For the full discussion and FAQ: http://www.foreignlaborcert.doleta.gov/faqsanswers.cfm#FM1
Licensure and Credentials
When applying for permanent residency pursuant to a labor certification, the individual applicant must be able to document that he or she meets the minimum requirements for the position. These minimum requirements include certifications, licensure or other credentials that do not fall neatly within the duties for one of the applicant’s previous jobs. The OFLC has now clarified in a FAQ that these additional qualifications should be listed separately in Section K under item 9 “Job Details” if not listed elsewhere in the application (e.g., in connection with prior employment). Sounds fairly straightforward, right?

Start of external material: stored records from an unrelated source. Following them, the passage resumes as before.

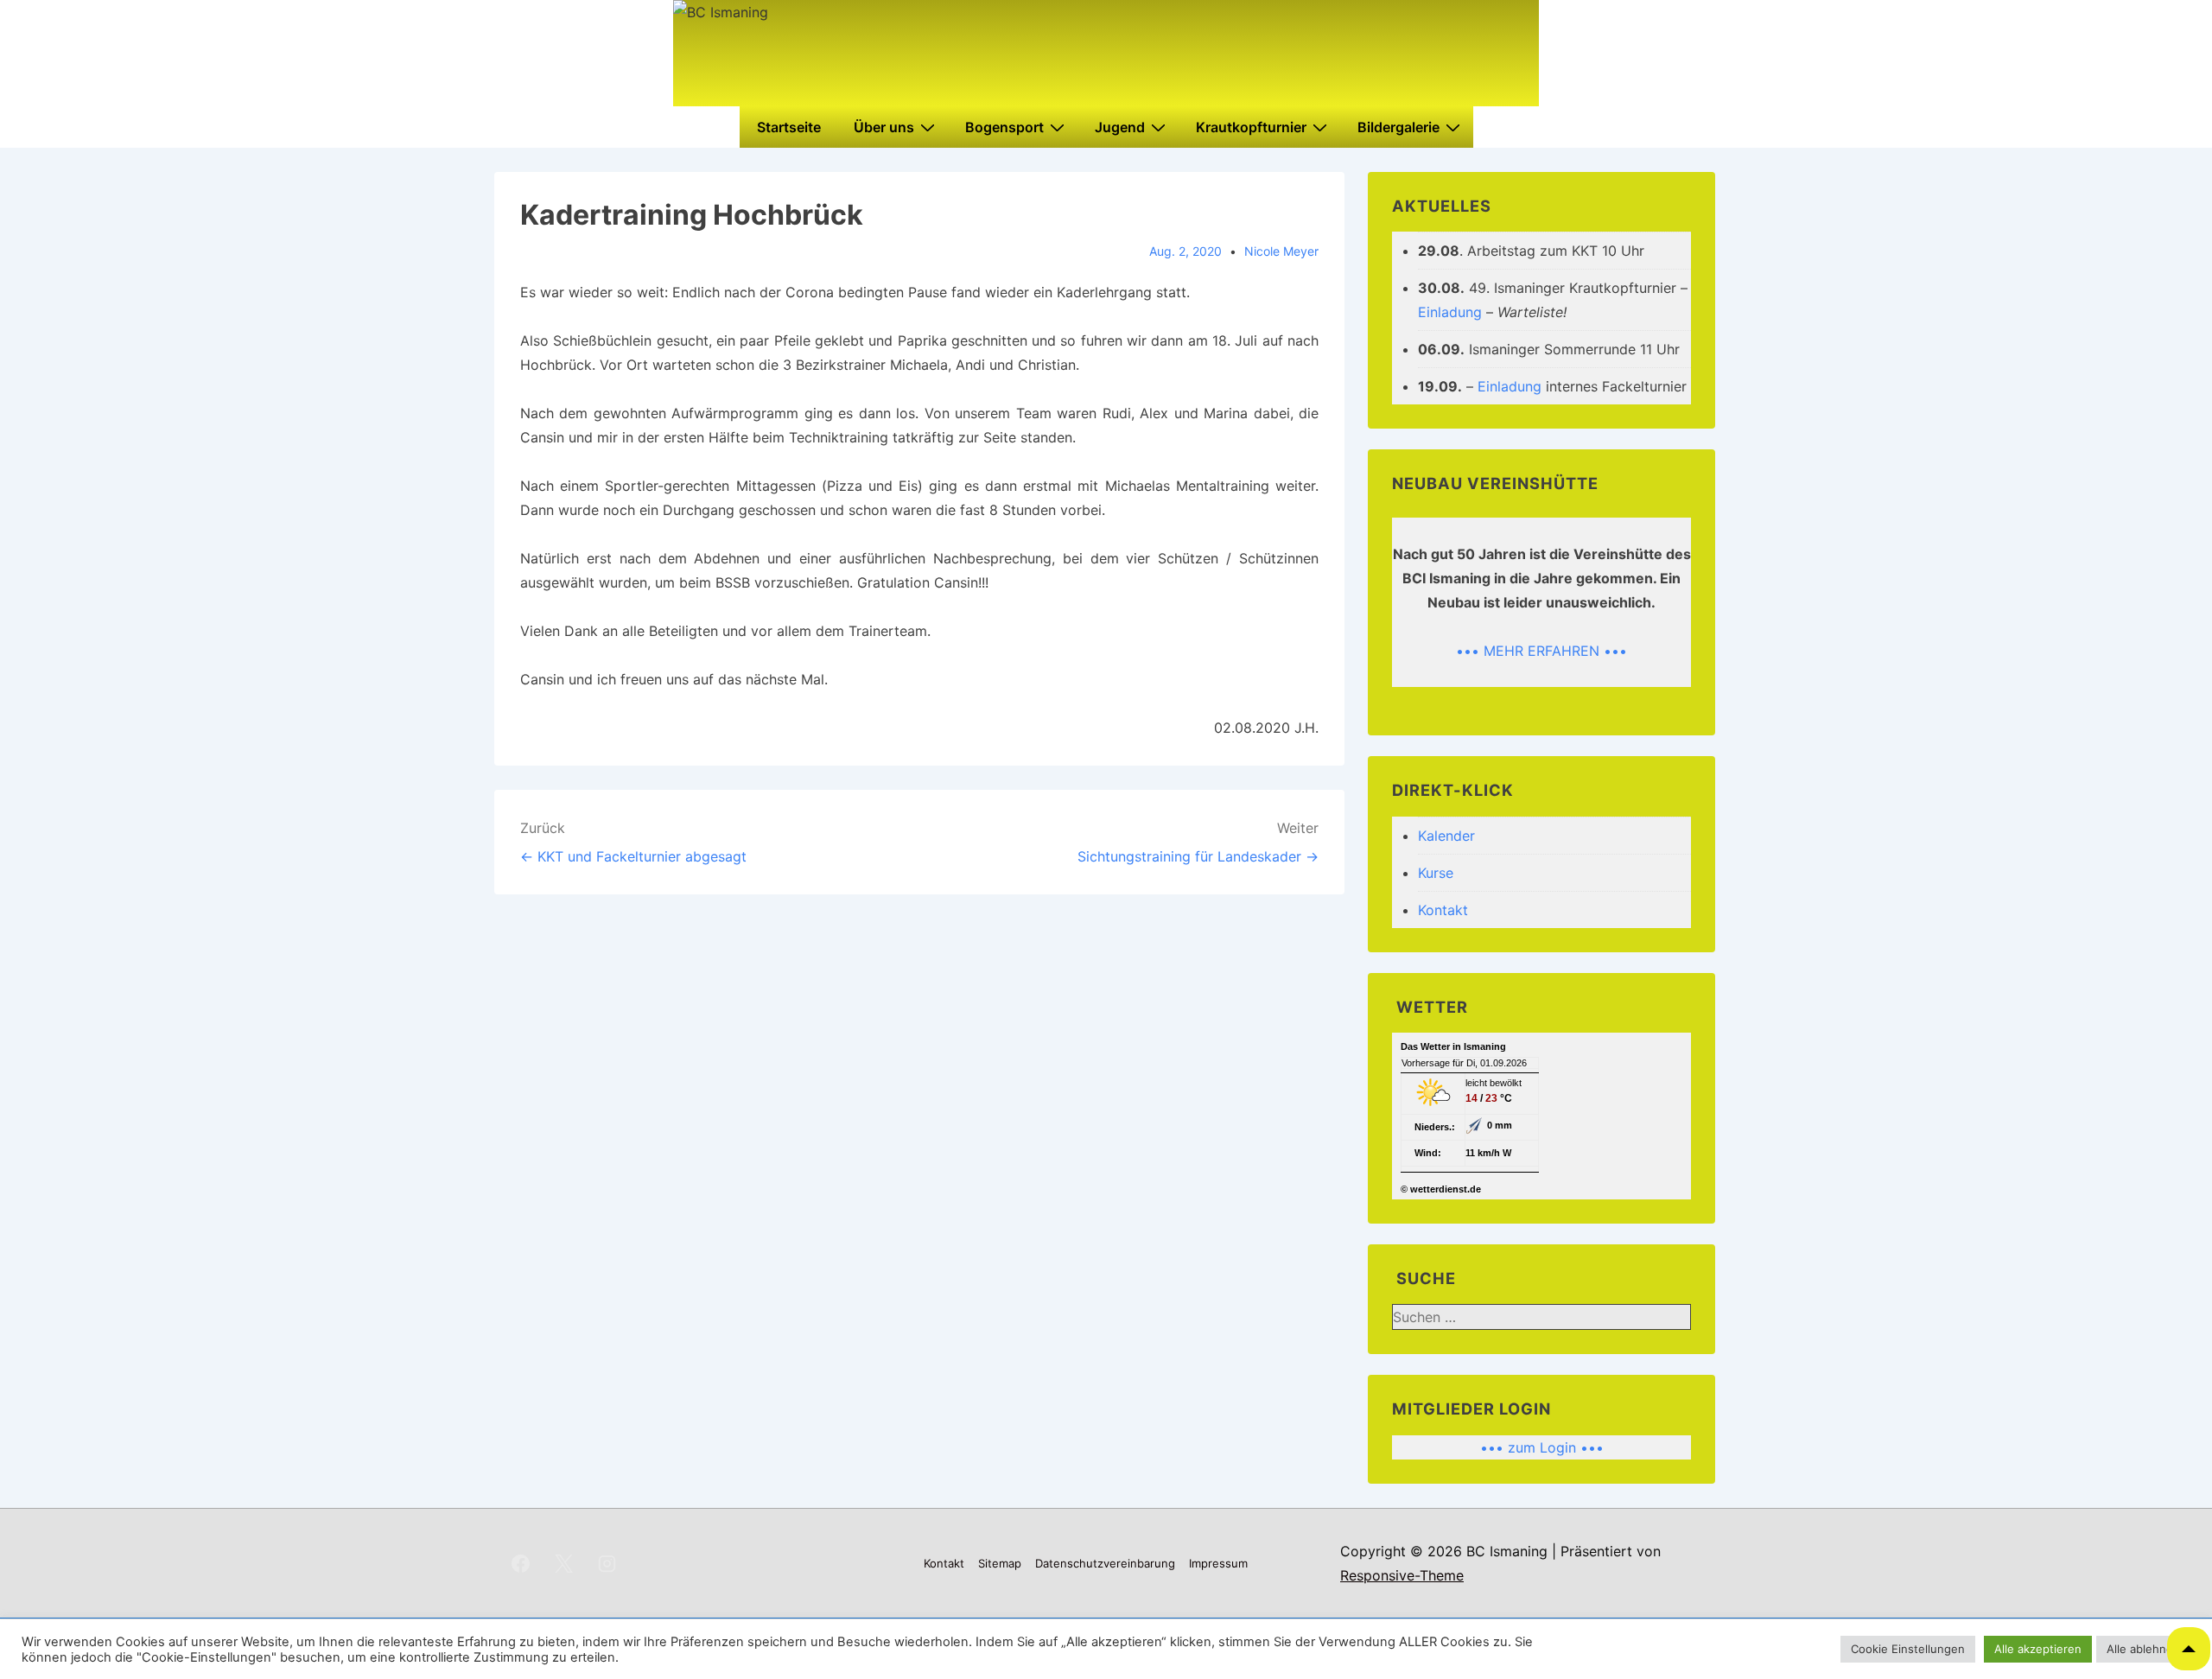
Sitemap (999, 1563)
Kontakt (1443, 910)
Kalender (1446, 835)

The trick is that to complete any “Job Detail” information in Section K, you have to also complete the fields describing the job, dates employed, position title, etc. in items K1-K8 or else these additional qualifications listed will not be saved with the submitted copy of the ETA 9089. Although the American Immigration Lawyers’ Association (AILA) has provided a practice alert with a complicated work-around involving completing dates with a combination of zeroes and “N/A”s to fill in the required fields in K1-K8, properly documenting the individual applicant’s credentials may ultimately require a bit stronger band-aid to overcome the limitations on Form ETA 9089.